By John Lofstock, Editor-in-Chief
The world is evolving at a faster rate today than ever before. More data has been collected in the past five years than since the beginning of time. This includes data on your customers and their ever-changing needs. As the world changes, convenience stores will need to adapt.
So what will the convenience store of the future look like? As minimum wage increases start to take hold, self-service checkouts and robotic cashiers are already a reality in some markets. What does the future hold for c-stores in 10 years?
McDonald’s has very publicly had to bear the brunt of wage hike advocates that are pushing for a national increase in the minimum wage to $15 regardless of the impact it has on businesses, the local economy and current staffing levels.

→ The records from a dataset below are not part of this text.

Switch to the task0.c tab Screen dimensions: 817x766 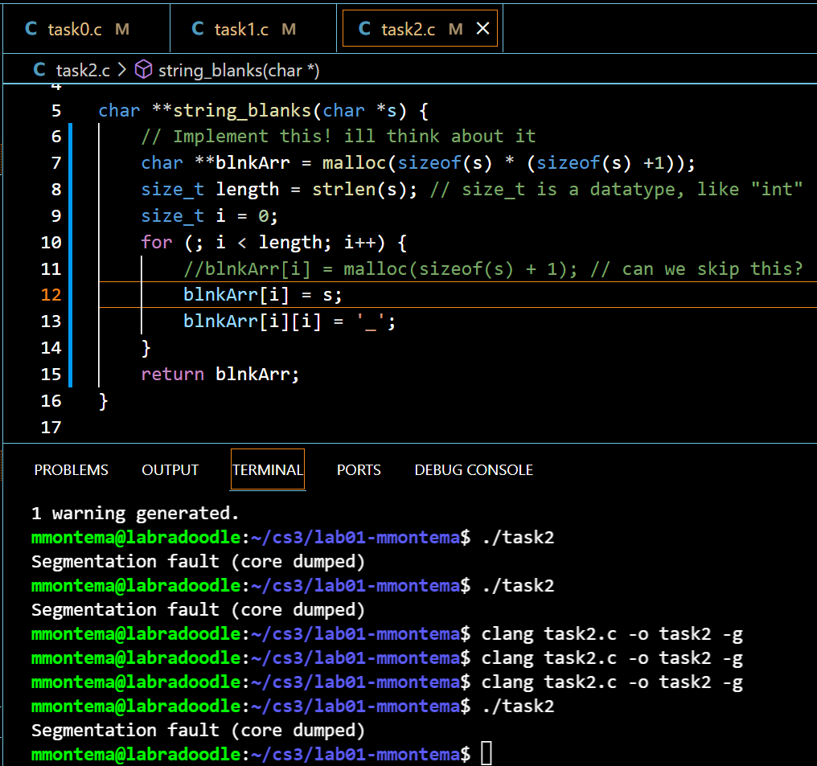coord(75,29)
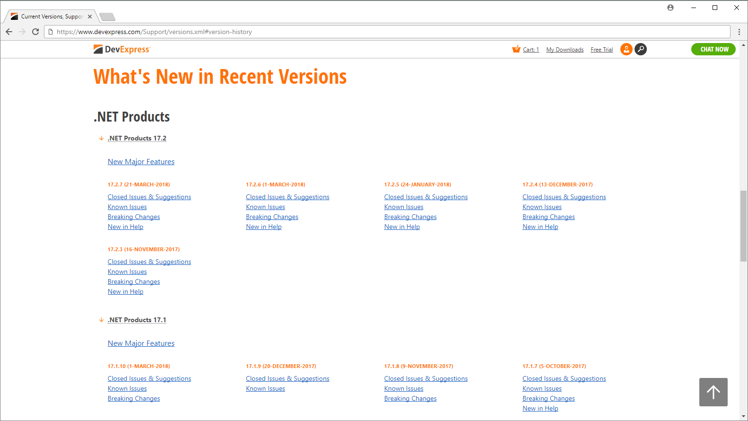Image resolution: width=748 pixels, height=421 pixels.
Task: Click the DevExpress logo
Action: click(x=122, y=49)
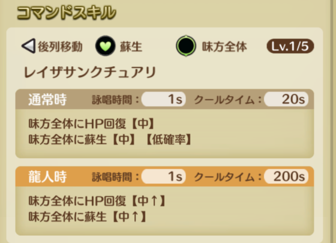This screenshot has height=243, width=336.
Task: Click normal-mode cast time 1s field
Action: pyautogui.click(x=163, y=99)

They have an agenda and they will stick to it no matter the cost.
But the reality is that $1 hamburgers, the high cost of real estate and $15 per hour wages just don’t add up.
One McDonald’s franchisee recently told Business Insider that the price increases needed to offset any added labor costs “would cause a complete collapse in guest counts. I see no other options but the company paying to keep operators alive until they figure out how to reduce the labor required by 30%.”

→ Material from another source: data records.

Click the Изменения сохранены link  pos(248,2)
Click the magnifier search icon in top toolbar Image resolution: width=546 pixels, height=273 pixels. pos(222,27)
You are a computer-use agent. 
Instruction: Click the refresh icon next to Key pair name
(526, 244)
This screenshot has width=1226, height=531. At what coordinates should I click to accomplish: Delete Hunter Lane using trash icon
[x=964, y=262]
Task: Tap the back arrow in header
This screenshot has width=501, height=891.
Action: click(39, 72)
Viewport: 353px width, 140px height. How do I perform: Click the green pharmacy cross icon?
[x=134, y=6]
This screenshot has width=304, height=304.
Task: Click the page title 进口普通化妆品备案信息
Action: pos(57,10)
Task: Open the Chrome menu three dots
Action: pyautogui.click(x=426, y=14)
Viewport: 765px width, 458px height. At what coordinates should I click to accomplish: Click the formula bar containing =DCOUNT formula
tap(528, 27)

Thirty percent, about one-third of the workforce at McDonald’s could lose their jobs because of the escalating cost of labor. The labor movement may win the battle for wage increases, but it’s unlikely to win the war. In fact, leading retailers have already set in motion a plan to utilize new technology, such as robotics and advanced self-checkout systems to reduce staffing levels right now.

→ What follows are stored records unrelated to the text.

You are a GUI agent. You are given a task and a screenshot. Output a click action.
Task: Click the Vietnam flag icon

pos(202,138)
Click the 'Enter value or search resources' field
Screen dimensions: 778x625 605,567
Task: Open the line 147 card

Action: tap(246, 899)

Retailers like Home Depot, Lowe’s and many supermarket chains have been training their customers for years to use these self-checkout systems, which often utilize one employee for every four checkout lanes. Early adopters in the convenience store industry include Quick Chek in New Jersey, which operates a high-volume store on Route 46 in Lodi that has proved every bit as fast and convenient as a manned register.
THE FUTURE IS NOW
Great ideas at the retail level are hard to conceal for very long. Self-checkout and robotics are no exception. McDonald’s, which reportedly ordered more than 10,000 touchscreen kiosks in Europe last year to replace cashiers, is also said to be testing robotic arms to serve customers after they have ordered. The hamburger chain last month was also spotted testing a self-serve McCafé coffee station in downtown Chicago.
According to BrandEating.com, the coffee station is located in the restaurant, but apart from the counter and looks to be a convenient way for those who just want a cup of coffee to skip the regular line, while also freeing employees from having to make each drink behind the counter.
The coffee kiosk includes a touchpad for ordering and paying by credit card, a beverage dispenser and a section for cups. Drink options include lattes, mochas and cappuccinos that are customizable, however, the report said, there doesn’t seem to be an option for drip coffee. The price for the drinks is $2.99.
This is the type of forward thinking c-stores can benefit from. Touchscreen technology is meant to speed up the ordering process and give people more control over customizing their food, all while reducing opportunities for human error. More importantly, they don’t call in sick and never forget to upsell.
So when you are planning where you want to be in 10 years, you must factor in where retail technology is headed. These are not easy choices; it is precisely the people technology is replacing that help connect you to your consumers. In many chains, people are the competitive advantage.
The challenge is going to be finding the right balance for your organization. These are tough decisions, but they are important decisions that have to be made sooner rather than later.